— START —
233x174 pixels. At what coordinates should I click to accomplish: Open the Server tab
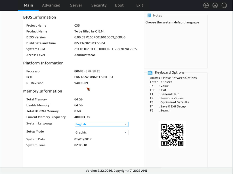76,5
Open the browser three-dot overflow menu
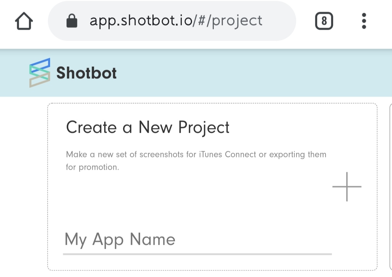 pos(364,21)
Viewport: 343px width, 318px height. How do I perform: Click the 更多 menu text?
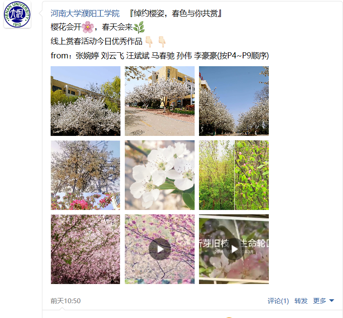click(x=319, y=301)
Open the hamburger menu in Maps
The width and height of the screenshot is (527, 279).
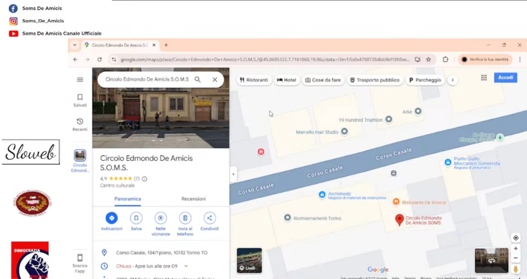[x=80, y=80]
— END —
■ The task ■
Update the lines running from the one containing "Open the hamburger menu in Maps" through the final line, inclusive, replacing "hamburger menu" with "navigation drawer" and changing nothing else. Reproduce only those lines, and omit the pictures.

■ Correct response ■
Open the navigation drawer in Maps
The width and height of the screenshot is (527, 279).
[x=80, y=80]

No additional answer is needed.